Neumark concluded that the difference in compensation was the result of Oracle’s practice of relying on employees’ previous pay when setting initial salaries. Another key difference in earnings between the genders stemmed from bonuses and stock grants, rather than base pay.

Neumark’s report alleged that a female’s base pay was 3.8% less than that of a comparable male’s, while women’s bonuses were, on average, 13.2% less than those of men with the same job codes. For stock grants, the disparity was 33.1%.

Oracle, led by executive chairman Larry Ellison, who is reportedly the 10th richest person on the planet with an estimated worth of $59 billion, declined to comment to Mercury News on the reported pay disparity.
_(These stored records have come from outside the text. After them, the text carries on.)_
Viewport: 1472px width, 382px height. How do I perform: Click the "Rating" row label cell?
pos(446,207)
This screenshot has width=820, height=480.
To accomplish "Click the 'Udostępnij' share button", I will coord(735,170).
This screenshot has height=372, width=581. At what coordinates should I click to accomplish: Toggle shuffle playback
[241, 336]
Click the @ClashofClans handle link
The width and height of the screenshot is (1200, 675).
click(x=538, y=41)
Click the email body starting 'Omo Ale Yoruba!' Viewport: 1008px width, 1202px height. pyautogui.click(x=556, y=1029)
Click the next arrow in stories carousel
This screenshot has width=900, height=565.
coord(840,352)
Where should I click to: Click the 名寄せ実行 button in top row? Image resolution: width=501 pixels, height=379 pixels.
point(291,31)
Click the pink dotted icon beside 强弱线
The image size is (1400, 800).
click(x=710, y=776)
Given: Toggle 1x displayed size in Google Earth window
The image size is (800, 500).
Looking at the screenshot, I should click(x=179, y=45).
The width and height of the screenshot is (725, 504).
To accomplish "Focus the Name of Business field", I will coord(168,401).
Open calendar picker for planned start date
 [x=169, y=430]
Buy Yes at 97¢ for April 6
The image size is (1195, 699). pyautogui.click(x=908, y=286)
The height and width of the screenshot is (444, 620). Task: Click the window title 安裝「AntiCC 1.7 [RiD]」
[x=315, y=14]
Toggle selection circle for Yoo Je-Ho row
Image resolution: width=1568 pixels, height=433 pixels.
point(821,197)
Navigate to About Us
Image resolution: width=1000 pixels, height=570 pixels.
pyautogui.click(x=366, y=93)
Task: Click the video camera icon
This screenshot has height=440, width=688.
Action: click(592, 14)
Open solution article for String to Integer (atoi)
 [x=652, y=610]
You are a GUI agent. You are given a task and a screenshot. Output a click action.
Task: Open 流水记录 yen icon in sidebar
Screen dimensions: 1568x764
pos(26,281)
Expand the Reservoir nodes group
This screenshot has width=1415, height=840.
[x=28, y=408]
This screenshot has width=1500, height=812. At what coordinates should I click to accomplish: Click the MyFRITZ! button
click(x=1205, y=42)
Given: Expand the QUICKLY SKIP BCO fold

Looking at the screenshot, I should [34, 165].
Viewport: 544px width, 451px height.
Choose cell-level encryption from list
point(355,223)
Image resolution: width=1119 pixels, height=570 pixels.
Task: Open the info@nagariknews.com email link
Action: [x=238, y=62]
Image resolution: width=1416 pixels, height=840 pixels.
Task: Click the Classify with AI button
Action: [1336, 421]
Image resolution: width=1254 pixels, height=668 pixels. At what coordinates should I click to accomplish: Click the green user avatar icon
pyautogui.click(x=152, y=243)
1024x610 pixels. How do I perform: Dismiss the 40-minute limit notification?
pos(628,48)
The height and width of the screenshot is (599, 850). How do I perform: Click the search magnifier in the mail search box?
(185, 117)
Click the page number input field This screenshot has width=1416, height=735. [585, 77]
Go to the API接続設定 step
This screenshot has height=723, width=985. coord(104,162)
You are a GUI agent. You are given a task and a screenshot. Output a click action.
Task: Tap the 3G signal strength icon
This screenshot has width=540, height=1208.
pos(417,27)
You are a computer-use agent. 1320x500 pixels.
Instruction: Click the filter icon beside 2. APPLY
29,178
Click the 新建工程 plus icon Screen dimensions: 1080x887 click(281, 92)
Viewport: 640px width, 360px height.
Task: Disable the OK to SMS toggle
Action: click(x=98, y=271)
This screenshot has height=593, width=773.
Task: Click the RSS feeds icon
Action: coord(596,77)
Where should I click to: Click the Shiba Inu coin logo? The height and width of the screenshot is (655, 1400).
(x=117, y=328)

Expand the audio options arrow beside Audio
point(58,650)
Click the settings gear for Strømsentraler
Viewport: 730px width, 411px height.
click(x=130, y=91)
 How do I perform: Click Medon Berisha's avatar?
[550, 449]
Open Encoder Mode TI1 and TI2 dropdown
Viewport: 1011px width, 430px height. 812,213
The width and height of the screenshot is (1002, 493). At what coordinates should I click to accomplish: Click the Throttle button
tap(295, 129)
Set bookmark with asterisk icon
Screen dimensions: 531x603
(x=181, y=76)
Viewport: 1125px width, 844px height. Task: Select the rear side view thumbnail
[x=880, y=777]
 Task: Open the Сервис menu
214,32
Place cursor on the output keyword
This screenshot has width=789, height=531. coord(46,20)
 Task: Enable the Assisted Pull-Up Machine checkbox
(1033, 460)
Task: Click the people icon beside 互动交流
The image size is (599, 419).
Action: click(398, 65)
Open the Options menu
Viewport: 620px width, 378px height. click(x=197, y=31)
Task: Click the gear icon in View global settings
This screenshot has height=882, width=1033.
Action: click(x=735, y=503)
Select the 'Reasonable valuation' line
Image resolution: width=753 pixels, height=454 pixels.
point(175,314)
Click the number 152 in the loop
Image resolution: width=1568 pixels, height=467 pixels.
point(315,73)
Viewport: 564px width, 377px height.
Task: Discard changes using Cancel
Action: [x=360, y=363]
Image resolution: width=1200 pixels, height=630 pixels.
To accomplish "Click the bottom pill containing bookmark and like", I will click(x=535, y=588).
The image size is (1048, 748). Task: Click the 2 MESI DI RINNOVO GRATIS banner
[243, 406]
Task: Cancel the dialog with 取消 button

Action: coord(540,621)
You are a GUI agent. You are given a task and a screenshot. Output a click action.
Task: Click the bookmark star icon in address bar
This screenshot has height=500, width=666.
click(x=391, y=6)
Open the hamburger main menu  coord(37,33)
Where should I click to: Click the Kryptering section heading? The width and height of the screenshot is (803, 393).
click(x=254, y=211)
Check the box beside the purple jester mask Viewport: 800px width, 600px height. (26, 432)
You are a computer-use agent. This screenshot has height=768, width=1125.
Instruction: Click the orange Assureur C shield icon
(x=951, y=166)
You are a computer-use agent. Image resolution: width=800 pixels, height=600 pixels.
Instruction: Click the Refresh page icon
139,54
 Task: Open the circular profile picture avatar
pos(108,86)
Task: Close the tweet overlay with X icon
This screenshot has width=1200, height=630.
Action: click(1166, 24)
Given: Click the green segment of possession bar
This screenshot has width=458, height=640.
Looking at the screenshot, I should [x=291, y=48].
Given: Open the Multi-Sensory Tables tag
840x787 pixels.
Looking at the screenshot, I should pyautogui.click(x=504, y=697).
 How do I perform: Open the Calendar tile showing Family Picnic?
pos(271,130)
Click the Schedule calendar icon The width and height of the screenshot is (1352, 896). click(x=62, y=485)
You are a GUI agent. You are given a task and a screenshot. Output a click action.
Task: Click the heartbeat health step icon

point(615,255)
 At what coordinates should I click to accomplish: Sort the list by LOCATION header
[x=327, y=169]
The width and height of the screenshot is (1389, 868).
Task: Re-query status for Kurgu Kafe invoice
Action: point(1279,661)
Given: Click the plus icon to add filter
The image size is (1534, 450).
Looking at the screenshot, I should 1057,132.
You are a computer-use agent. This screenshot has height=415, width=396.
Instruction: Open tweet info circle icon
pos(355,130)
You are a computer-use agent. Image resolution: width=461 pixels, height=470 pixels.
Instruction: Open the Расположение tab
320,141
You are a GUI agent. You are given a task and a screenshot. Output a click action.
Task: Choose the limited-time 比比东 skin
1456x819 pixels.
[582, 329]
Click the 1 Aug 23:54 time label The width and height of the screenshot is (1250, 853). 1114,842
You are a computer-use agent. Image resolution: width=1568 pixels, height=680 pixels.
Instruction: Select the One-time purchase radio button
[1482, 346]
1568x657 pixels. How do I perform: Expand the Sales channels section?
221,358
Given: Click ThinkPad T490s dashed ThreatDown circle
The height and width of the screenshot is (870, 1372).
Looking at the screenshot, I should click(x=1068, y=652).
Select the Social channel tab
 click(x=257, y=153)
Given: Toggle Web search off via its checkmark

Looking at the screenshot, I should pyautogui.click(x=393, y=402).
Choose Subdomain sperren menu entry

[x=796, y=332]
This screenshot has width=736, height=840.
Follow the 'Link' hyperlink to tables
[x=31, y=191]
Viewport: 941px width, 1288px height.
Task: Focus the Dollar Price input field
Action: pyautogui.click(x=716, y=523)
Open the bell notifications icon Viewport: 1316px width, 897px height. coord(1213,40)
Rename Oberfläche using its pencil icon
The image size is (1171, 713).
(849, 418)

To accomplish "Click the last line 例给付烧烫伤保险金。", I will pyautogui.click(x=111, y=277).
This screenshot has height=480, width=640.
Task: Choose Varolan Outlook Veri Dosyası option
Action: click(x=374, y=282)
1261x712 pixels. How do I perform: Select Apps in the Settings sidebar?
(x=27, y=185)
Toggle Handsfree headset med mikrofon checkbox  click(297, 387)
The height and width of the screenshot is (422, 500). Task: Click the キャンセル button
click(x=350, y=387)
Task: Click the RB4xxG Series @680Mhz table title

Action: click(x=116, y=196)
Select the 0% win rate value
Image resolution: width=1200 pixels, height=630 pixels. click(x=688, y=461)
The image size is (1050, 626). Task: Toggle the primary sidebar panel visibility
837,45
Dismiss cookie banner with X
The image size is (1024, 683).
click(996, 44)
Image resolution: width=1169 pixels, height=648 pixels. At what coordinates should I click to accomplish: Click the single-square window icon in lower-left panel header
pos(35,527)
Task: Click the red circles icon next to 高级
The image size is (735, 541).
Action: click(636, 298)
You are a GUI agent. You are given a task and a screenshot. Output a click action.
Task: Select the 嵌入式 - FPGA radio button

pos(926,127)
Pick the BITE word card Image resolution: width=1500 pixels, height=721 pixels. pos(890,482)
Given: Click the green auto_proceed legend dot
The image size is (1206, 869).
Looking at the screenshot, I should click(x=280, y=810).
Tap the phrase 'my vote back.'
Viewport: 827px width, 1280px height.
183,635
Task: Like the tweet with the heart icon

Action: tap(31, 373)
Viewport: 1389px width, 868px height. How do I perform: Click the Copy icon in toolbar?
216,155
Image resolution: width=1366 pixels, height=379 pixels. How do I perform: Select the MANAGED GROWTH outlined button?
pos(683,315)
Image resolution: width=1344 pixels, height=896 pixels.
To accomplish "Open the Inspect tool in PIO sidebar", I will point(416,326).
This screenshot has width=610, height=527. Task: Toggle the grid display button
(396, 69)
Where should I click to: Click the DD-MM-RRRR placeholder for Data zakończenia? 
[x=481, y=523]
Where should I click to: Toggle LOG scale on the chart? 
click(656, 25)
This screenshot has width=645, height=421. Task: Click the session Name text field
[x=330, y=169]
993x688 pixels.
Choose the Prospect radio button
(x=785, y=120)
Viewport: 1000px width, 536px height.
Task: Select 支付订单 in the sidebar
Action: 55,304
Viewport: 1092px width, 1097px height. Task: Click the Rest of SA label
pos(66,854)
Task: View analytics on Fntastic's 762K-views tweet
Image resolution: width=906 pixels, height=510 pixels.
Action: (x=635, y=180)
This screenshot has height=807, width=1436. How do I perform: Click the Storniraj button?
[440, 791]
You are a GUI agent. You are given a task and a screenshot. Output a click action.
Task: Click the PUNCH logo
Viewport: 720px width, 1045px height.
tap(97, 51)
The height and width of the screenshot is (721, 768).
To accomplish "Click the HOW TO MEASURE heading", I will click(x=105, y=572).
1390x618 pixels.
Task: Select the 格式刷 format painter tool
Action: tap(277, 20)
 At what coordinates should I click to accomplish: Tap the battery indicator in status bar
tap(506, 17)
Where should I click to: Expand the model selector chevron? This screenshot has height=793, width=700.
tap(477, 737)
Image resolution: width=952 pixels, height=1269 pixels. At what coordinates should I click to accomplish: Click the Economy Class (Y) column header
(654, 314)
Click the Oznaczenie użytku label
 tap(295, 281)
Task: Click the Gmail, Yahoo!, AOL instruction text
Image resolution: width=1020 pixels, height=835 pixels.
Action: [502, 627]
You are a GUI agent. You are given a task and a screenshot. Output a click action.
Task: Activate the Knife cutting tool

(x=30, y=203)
The lawsuit was originally filed in 2017 in San Mateo County Superior Court by engineers Rong Jewett, Sophy Wang and Xian Murray. Three additional plaintiffs joined at a later date.

Search giant Google is fighting a similar lawsuit, despite denying it has any form of gender pay gap, while chip manufacturer Intel has just announced it has eradicated its gender gap too, even when bonuses and stock compensation are taken into account, according to Fortune.

Emma Woollacott

Emma Woollacott is a freelance business journalist. Her work has appeared in a wide range of publications, including the Guardian, the Times, Forbes and the BBC.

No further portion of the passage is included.